Que lire un 11 février ?

La plus haute fonction de l’amour est de faire de la personne aimée un être unique et irremplaçable.
La différence entre l’amour et la logique, c’est qu’aux yeux de la personne qui aime, un crapaud peut être un prince, tandis que dans l’analyse d’un logicien, cette personne devrait prouver que le crapaud est un prince, une entreprise vouée à ternir l’éclat de plus d’une passion.
La logique impose des limites à l’amour, ce qui explique pourquoi Descartes ne s’est jamais marié. Descartes, l’architecte de l’âge de la Raison, quitte Paris, ville de l’Amour, en 1628 pour « fuir ses distractions ». Il s’installe en Hollande où, entouré de disciples et entretenu par des mécènes, il consacre études et écrits aux mathématiques et à la logique. Vers la fin de l’année 1649, il est invité à se rendre à Stockholm pour enseigner la philosophie et la reine Christine. Descartes accepte immédiatement. Peut-être parce que la paie est bonne. Il a bien fallu qu’il y ait une raison.
La reine Christine suivait ses leçons couchée. Fréquemment, elle était nue. Mais ce n’est pas le pire, tant s’en faut. Comme toutes les autres cours d’Europe, au XVIIe siècle, la cour de Suède était infestée de puces. Christine avait demandé à ses artisans de lui fabriquer un canon miniature en or et en argent. Étendue sur ses coussins, elle tirait avec son petit canon sur les puces qui lui couraient sur le corps. C’était pour cette raison qu’elle restait nue. On dit qu’elle était plutôt bonne au tir.

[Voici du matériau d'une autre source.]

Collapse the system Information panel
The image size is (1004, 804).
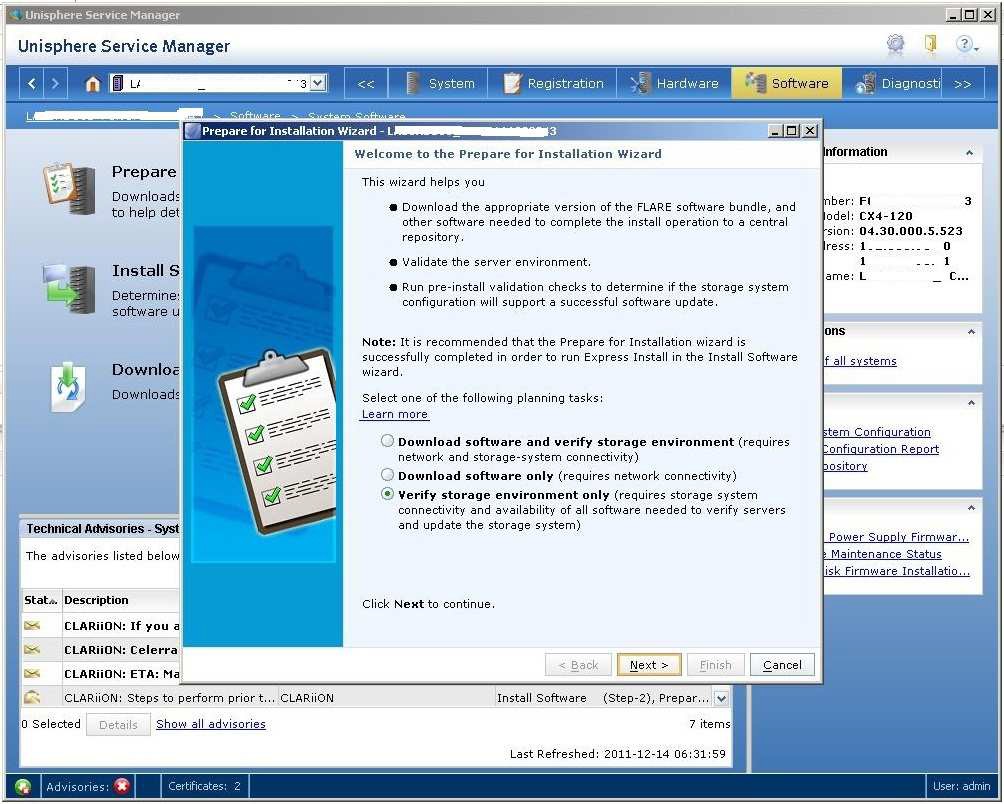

Le spectacle quotidien de Sa Majesté s’amusant ainsi, tandis que lui Descartes, dans son haut-de-chausses hollandais noir, s’évertuait à lui expliquer la perfection sous-jacente d’une indubitable sphère de l’Etre, était plus que son penchant rationnel ne pouvait supporter. Rapidement, il devient nerveux est pâle. Le 11 février 1650, quelques mois seulement après son arrivée à Stockholm, Descartes tomba raide mort à l’âge de cinquante-quatre ans. Christine, elle, vécut encore trente-neuf ans, ce qui lui permit de dégommer un bon nombre de puces supplémentaires.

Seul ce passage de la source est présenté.